SELECTION:

= = = = = = =

To a flat-lander who has lived in the Mississippi Delta and on the Great Plains, Pittsburgh is a big challenge because of all the hills.  This fact has led me to recognize that it is a serious mistake for a man to marry chiefly for beauty and brains.  Brawn ought to be a major consideration.  I now think the ideal woman is at least 6 feet tall, weighs about 290 and bench presses 400 pounds.

 

I came to this conclusion while working all alone on my retaining wall.  We live on a hill and some years ago my wife, Margaret, decided it would be nice to have a more level backyard.  Implementation of this uxorial preference required that I build an 8-foot retaining wall of large stones and railroad ties.  Also, the only way to get the 10 truckloads (40 tons) of new soil around the house was by a one-man (me) wheelbarrow.  Unfortunately, I am descended from the architect of the Jericho wall and my wall has a tendency to fall down.

 

Last summer when I was again rebuilding my wall, I smashed my finger between a fast-moving stone (on the one hand) and a stationary rock (on the other hand).  A few days later my fingernail turned a spectacular black and blue and became loose in its socket.

= = = = = = =

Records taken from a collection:
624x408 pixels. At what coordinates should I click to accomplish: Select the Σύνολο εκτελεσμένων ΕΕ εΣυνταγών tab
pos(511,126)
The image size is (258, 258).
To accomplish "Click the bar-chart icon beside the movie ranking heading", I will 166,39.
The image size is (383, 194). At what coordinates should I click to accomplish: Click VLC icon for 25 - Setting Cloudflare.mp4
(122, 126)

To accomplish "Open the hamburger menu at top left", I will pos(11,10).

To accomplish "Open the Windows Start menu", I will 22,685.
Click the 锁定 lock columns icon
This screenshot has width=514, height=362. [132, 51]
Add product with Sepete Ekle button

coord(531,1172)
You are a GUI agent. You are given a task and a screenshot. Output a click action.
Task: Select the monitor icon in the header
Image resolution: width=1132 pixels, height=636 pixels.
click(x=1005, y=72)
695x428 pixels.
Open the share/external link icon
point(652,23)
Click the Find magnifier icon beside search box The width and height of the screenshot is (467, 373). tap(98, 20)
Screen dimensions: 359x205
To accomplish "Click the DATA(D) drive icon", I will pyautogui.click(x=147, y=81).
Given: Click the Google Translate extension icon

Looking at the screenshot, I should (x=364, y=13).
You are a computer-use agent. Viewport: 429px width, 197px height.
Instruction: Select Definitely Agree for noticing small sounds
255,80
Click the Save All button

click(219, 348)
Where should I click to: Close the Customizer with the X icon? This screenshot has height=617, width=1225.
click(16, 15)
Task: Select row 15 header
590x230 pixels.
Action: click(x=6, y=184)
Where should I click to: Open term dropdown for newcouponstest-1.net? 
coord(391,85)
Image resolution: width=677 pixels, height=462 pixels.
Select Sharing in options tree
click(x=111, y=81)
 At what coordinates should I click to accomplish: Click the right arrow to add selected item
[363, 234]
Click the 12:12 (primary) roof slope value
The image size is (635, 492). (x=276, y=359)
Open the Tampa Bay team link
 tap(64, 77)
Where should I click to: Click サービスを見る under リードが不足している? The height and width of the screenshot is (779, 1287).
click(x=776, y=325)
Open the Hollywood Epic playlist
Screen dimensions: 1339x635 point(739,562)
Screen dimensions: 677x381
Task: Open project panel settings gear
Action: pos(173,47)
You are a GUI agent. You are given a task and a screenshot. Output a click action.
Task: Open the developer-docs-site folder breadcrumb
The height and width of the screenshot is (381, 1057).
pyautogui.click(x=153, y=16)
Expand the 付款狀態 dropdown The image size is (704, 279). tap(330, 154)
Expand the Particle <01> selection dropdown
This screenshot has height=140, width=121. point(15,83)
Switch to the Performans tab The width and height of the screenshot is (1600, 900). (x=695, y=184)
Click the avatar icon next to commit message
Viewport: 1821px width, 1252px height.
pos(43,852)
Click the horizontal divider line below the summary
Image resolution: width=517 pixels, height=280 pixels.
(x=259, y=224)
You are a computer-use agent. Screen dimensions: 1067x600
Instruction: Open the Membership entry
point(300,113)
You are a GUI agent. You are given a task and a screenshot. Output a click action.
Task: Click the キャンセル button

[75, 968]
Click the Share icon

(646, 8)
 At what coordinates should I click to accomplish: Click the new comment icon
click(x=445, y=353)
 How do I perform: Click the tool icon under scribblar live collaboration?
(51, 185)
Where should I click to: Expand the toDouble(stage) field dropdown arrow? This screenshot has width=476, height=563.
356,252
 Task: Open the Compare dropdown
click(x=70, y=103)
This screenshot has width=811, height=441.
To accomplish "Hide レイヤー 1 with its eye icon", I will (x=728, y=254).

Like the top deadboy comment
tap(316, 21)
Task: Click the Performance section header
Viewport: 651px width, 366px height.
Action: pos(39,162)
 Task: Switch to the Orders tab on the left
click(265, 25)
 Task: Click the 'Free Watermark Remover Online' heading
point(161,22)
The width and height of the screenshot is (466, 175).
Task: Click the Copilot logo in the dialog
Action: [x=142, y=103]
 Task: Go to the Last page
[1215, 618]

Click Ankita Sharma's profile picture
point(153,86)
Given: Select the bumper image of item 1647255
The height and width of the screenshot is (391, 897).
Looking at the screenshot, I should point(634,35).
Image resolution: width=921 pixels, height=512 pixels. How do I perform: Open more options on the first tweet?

= = = = = = =

REQUIREMENT: Write out the retaining-wall passage again, starting at the words "To a flat-lander" and stopping after "presses 400 pounds.", and switch "Brawn" to "Muscle".

RESULT OF THE TASK:
To a flat-lander who has lived in the Mississippi Delta and on the Great Plains, Pittsburgh is a big challenge because of all the hills.  This fact has led me to recognize that it is a serious mistake for a man to marry chiefly for beauty and brains.  Muscle ought to be a major consideration.  I now think the ideal woman is at least 6 feet tall, weighs about 290 and bench presses 400 pounds.